[Interface element records]
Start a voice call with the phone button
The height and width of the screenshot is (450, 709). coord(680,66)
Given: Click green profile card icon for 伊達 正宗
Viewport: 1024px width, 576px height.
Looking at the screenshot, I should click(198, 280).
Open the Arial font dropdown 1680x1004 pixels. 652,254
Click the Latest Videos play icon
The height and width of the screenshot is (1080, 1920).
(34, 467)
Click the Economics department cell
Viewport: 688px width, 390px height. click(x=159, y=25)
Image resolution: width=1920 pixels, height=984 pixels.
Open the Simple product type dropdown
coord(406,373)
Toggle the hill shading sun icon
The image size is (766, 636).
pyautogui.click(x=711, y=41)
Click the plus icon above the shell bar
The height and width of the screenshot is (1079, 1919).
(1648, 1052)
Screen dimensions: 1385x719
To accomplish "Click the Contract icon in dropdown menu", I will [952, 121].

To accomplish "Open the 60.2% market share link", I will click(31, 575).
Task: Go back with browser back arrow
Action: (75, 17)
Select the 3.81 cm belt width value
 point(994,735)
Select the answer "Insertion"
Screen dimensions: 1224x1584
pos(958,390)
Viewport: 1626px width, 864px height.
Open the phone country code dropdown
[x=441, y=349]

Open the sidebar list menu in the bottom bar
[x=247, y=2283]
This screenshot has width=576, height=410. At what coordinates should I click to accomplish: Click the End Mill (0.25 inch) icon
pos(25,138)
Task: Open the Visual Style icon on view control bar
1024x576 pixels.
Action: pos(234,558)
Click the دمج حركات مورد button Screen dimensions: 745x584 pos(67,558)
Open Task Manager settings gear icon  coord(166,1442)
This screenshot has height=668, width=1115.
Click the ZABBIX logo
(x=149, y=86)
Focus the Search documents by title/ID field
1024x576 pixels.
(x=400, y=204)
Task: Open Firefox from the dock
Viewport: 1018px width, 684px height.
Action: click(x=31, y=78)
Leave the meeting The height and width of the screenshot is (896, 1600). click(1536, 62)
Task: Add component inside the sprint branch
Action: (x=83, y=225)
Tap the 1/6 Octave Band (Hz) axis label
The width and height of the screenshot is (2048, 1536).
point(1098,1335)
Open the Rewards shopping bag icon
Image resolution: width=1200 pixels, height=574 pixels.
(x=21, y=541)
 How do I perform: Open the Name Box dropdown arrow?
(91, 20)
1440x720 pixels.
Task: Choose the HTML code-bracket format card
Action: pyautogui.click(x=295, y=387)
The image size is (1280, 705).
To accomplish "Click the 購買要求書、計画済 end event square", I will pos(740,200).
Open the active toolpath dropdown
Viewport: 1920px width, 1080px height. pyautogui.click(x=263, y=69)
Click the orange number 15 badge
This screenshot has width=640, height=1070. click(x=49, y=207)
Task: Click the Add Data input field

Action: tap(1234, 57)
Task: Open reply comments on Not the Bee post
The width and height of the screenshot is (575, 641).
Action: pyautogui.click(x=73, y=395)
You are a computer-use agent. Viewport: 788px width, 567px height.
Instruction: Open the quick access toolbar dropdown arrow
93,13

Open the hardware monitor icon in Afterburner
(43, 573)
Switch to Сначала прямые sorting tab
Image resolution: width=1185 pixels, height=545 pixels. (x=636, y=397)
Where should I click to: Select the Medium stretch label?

### [Given exercise]
Retype, without changes, the part of the records that opens with the line containing "Switch to Сначала прямые sorting tab" and runs through the end of the records.

### [The result]
Switch to Сначала прямые sorting tab
Image resolution: width=1185 pixels, height=545 pixels. (x=636, y=397)
Where should I click to: Select the Medium stretch label?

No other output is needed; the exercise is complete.